> _Указание_
Кем по профессии были Клод и Элоди в отрывке о поездке в Тромсё?

В больших, без переплётов и штор, окнах жилищ вершились Лукулловы пиры света. Мало сверхмощных светильников на потолках и стенах комнат - так ещё и на подоконники были выставлены шандалы с горящими свечами. Как минимум, настольные лампы. Не для показухи и бахвальства - от широты душевной. Люди делились с городом своим приватным светом. Балконы и крылечки домов перемигивались гирляндами разноцветных огоньков.
Подсветка, игра света, световые эффекты - излюбленная утеха жителей Тромсё. Знать, здесь могут себе это позволить. Шик-блеск. Пришельцу с других широт такое светопредставление может показаться сверхрасточительной роскошью. Но местные ведают, что творят: культом искусственного света они заливают тоску по дневному.
В вестибюле отеля "Радиссон Блю", где мы прокемпинговали пару часов, красовалось в нише громадное чучело белого медведя. С подсветкой, конечно.
2.
Ввечеру сели в автобус и покатили куда-то в тундру. Вскоре прибыли в Villmarkssenter - туристский комплекс. С тёмного берега были хорошо видны огни Тромсё и кораблей в проливе. Вокруг расстилалась вечная мерзлота, скупо припорошенная снегом. С тыла равнину подпирал чёрный забор леса. Норвежского леса. Издавна волшебного для меня с лёгкой руки Леннона\Маккартни. Впрочем, в песне лес фигурировал в виде древесины. Отделочного материала, который к тому же плохо кончил: лирический герой поджёг его вместе с квартирой, когда птичка улетела. Всё равно: "норвежский лес" дышит северной сагой, конунгами и песнями скальдов.
Желающих позвали проехаться на нартах, в собачьих упряжках. Эту забаву мы решили пропустить: всё-таки жалко лаек-хаски. Милые собачки нервно заходились в лае. Чего им надрываться, пускай уж возят каких-нибудь подростков. Альтернативно, нас ввели в дощатый чум, по местному, по-лопарски: лаввео. Внутри по периметру он был обставлен врытыми в землю пенёчками, покрытыми оленьими шкурами. В центре пылал костёр, над которым на крюке был подвешен чан с варевом, где булькали картошка, лук, морковка. И мясо. Спросила у хозяйки, чьё, мол. Она лишь загадочно улыбнулась. Оленина - заключила я. Не лайка же. С кого шкуры сняли, того и мясо. Хозяин с хозяйкой раздали гостям миски с горячей едой. И кофе. Сами они не саами, то есть, не лопари, в чьих традициях тут всё устроено. И не совсем хозяева. Вообще не местные, а французы: Клод и Элоди. Оба - этнографы, искатели приключений. Теперь вот крупно повелись на саамскую экзотику, работают тут. Элоди до Норвегии жила на Аляске, в Кордильерах и ещё где-то, у чёрта на рогах. Увлекалась горными лыжами и подводным спортом. Отличница полевой и туристической подготовки. Умеет - всё. Кофе, правда, у неё не очень получился. Хотя для чума сошло. Ребята были хорошего баскетбольного роста, обаятельные и привлекательные. Но не пара. Они прямо так с порога и заявили в порядке дисклеймера: "Мы - не пара". То есть, друзья и коллеги, а не супруги и не любовники. Наверное для французов это обстоятельство имеет принципиальное значение. А по мне, так они хоть кто.

> _Собранный материал_
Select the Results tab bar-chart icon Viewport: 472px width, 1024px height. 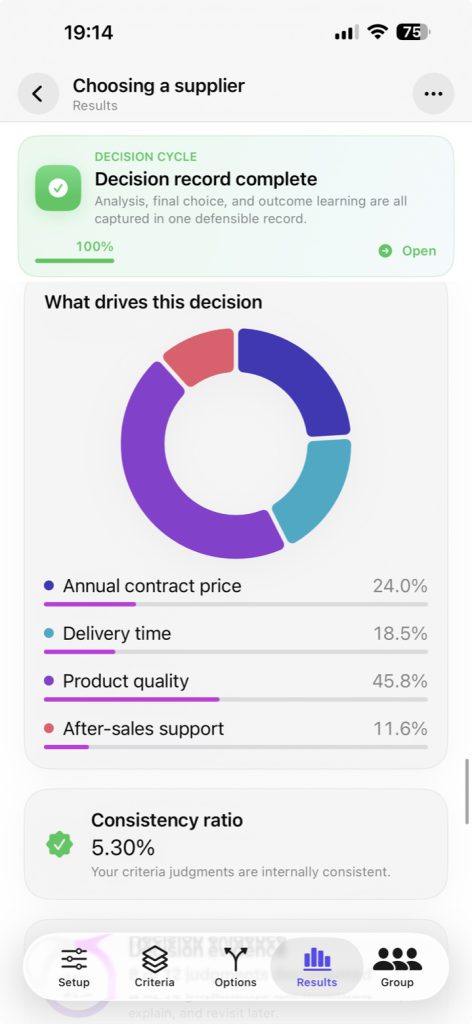317,959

> _Верный результат_
Оба были этнографами.